Male ≥ 18 years of age;
For patients with newly diagnosed prostate cancer : (1) adult patients with PCa confirmed by biopsy; (2) no any form of therapy against PCa within last three months; (3) planned surgical treatment;
For patients with suspected recurrence of prostate cancer: (1)Histopathologically confirmed prostate adenocarcinoma per original diagnosis, with subsequent definitive therapy; (2)Suspected recurrence of prostate cancer based on rising PSA after definitive therapy on the basis of: Post-radical prostatectomy: Detectable or rising PSA level ≥ 0.2 ng/mL with a confirmatory PSA ≥ 0.2 ng/mL ; or Post-radiation therapy, cryotherapy, or brachytherapy: Increase in PSA level that is elevated by ≥ 2 ng/mL above the nadir;
Life expectancy ≥3 months as determined by the investigator;
Able and willing to provide informed consent and comply with protocol requirements.

Exclusion criteria

Known allergic history to fluoride 18F-Thretide injection and/or 99mTc-MDP or its excipients;
Patients who cannot tolerate intravenous administration (such as a history of needle sickness or blood sickness);
Those who are not suitable for or unable to complete PET or other imaging examinations due to special reasons, including claustrophobia and radiophobia, etc.

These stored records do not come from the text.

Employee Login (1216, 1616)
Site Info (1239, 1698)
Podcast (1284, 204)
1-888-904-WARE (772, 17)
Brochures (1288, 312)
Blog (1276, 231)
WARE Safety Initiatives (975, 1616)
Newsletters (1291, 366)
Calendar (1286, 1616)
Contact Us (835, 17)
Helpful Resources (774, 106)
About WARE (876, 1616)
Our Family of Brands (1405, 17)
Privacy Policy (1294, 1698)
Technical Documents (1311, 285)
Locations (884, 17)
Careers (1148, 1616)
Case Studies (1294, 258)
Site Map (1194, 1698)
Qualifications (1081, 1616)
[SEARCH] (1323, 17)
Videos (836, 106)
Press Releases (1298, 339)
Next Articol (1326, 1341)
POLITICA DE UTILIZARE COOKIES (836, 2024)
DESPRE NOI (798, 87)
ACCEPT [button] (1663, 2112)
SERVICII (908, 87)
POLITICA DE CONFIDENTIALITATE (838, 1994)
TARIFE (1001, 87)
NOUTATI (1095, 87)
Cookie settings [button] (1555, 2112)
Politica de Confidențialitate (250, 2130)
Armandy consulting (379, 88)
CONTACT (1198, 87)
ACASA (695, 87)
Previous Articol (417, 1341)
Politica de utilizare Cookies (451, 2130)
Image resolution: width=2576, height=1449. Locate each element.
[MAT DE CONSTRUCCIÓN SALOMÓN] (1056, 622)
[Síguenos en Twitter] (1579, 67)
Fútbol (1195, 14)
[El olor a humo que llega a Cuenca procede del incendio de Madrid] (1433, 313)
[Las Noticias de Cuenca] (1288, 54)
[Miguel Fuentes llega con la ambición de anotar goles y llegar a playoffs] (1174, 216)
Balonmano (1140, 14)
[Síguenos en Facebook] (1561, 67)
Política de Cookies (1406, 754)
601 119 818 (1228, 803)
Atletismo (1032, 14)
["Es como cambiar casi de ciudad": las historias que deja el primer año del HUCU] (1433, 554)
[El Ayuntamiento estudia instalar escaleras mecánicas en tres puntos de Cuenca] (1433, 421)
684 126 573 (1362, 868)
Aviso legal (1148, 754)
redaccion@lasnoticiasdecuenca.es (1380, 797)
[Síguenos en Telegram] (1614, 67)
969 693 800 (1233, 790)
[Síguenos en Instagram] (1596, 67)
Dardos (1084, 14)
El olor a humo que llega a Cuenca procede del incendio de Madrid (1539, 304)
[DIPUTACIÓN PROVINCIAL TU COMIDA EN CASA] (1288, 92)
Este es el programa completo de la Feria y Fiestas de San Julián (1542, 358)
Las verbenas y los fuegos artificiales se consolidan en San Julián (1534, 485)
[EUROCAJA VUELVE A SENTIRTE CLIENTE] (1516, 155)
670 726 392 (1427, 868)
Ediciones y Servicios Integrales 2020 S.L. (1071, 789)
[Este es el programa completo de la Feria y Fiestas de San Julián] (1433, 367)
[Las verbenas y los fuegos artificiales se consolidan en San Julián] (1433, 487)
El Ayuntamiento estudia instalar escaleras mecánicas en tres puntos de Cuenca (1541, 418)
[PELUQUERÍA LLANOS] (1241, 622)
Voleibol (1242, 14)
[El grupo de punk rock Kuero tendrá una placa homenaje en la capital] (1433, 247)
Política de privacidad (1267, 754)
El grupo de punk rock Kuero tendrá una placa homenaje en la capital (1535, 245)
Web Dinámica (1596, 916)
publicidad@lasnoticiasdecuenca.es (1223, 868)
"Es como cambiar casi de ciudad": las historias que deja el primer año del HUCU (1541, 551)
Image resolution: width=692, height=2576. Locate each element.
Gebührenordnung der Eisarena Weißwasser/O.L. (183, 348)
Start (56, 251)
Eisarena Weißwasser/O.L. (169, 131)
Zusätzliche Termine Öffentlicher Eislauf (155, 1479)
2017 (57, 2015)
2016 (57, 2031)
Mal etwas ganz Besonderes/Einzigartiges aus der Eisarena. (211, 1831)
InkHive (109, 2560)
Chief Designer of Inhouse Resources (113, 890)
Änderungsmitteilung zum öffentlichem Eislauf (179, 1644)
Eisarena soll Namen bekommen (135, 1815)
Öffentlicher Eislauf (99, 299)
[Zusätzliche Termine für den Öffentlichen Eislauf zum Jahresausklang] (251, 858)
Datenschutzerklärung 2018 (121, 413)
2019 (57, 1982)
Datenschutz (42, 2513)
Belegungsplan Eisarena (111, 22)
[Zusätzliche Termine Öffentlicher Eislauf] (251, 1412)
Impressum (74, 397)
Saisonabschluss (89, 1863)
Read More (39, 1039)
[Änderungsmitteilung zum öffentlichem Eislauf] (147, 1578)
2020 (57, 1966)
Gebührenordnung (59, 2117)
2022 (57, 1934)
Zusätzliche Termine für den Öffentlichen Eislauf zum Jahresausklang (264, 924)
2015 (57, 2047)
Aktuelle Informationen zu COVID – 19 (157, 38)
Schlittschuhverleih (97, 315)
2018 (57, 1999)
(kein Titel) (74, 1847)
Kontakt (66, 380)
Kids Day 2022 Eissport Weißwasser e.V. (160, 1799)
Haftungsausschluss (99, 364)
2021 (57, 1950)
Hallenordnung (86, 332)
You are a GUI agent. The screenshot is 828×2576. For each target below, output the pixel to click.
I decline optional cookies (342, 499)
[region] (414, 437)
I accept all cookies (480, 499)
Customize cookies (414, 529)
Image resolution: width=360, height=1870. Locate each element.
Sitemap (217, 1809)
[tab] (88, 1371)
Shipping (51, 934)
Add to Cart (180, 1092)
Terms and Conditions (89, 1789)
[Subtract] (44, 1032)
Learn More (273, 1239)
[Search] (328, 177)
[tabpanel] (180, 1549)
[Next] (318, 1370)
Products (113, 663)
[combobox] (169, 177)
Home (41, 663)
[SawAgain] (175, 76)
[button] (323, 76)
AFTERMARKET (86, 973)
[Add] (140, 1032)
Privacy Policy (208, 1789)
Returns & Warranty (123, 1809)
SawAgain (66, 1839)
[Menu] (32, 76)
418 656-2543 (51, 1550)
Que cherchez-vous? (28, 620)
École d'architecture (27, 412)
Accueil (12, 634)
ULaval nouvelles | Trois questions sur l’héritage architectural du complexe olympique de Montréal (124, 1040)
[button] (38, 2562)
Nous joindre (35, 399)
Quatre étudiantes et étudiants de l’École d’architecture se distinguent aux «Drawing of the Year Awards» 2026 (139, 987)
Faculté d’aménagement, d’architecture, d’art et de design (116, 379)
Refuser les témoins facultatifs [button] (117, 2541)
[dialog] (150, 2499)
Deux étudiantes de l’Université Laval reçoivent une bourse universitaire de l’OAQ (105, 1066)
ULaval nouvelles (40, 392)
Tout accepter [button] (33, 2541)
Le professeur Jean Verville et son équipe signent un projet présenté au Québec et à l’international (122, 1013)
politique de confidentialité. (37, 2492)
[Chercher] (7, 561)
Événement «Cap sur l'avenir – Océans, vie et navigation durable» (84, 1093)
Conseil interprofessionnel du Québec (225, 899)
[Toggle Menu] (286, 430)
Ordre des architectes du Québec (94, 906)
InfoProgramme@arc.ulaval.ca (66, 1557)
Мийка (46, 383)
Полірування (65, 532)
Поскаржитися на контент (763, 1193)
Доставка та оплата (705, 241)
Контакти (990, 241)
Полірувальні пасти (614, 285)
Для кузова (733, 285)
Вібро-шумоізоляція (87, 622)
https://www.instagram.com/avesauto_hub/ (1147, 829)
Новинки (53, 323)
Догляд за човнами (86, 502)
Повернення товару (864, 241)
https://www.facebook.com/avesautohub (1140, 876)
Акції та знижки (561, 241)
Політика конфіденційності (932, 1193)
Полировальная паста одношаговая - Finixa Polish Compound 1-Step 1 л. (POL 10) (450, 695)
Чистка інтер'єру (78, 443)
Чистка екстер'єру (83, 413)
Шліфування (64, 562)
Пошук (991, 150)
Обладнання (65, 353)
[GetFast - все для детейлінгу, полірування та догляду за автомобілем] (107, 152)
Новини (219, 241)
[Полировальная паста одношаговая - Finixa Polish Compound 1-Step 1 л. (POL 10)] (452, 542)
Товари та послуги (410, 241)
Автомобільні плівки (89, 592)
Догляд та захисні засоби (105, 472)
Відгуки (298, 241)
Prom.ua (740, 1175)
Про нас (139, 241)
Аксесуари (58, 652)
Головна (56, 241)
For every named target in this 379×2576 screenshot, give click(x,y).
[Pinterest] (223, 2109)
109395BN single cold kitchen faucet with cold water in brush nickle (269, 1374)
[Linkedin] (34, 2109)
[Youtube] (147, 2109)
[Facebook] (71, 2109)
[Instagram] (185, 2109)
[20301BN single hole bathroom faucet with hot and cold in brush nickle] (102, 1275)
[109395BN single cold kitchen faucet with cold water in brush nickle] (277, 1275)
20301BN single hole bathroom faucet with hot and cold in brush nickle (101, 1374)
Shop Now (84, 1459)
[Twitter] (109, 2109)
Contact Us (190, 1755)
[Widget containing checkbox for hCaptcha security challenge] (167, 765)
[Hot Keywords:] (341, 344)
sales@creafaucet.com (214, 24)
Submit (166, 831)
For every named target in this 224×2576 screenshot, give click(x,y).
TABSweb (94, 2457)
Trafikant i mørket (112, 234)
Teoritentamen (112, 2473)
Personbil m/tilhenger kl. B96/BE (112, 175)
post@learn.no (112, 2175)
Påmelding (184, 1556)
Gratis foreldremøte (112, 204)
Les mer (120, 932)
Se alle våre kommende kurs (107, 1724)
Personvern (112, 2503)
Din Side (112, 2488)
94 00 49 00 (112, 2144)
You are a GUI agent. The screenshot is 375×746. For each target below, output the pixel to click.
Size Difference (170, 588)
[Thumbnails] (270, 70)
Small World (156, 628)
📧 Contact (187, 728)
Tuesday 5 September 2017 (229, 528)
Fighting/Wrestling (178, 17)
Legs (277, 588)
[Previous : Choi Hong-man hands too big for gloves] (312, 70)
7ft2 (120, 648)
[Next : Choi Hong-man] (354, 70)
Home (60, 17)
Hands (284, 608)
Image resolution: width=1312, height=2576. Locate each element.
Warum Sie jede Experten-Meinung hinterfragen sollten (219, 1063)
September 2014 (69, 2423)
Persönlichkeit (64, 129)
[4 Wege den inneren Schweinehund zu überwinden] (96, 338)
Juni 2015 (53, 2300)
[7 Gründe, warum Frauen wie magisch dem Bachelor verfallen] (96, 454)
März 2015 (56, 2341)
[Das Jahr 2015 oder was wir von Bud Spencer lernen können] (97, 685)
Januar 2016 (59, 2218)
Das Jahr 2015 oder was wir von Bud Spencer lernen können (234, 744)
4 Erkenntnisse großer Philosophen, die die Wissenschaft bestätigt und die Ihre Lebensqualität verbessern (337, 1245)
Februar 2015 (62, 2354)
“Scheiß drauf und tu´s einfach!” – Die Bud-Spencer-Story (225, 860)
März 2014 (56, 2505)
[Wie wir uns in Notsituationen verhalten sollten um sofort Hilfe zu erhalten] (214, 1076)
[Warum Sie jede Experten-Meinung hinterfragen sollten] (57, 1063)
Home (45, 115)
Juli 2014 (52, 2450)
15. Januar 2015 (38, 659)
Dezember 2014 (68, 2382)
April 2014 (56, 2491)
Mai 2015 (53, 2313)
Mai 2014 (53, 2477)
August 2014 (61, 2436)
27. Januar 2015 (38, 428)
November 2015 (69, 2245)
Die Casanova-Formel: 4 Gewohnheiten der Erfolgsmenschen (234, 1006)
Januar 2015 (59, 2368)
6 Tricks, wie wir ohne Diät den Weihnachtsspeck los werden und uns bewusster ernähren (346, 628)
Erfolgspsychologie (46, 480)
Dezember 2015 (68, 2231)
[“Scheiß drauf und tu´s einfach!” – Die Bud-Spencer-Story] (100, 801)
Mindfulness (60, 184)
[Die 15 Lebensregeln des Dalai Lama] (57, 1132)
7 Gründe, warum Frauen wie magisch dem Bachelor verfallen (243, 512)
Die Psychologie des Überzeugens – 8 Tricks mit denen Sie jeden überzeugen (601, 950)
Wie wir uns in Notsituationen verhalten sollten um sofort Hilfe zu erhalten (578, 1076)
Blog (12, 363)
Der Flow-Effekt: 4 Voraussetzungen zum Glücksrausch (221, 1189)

Practitioners requiring prolonged exposure to radioactive conditions;
Serious diseases of the heart, kidney, lung, vascular, nervous and psychiatric systems, immune deficiency diseases and hepatitis/cirrhosis;
Have been diagnosed with clinical recurrence of prostate cancer;
Patients receiving ADT treatment or chemotherapy;
Patients who participated in clinical trials of radiopharmaceuticals within the previous 1 year;
Participated in other interventional clinical trials within 1 month prior to screening;
There are other conditions that the researcher considers inappropriate to participate in this study.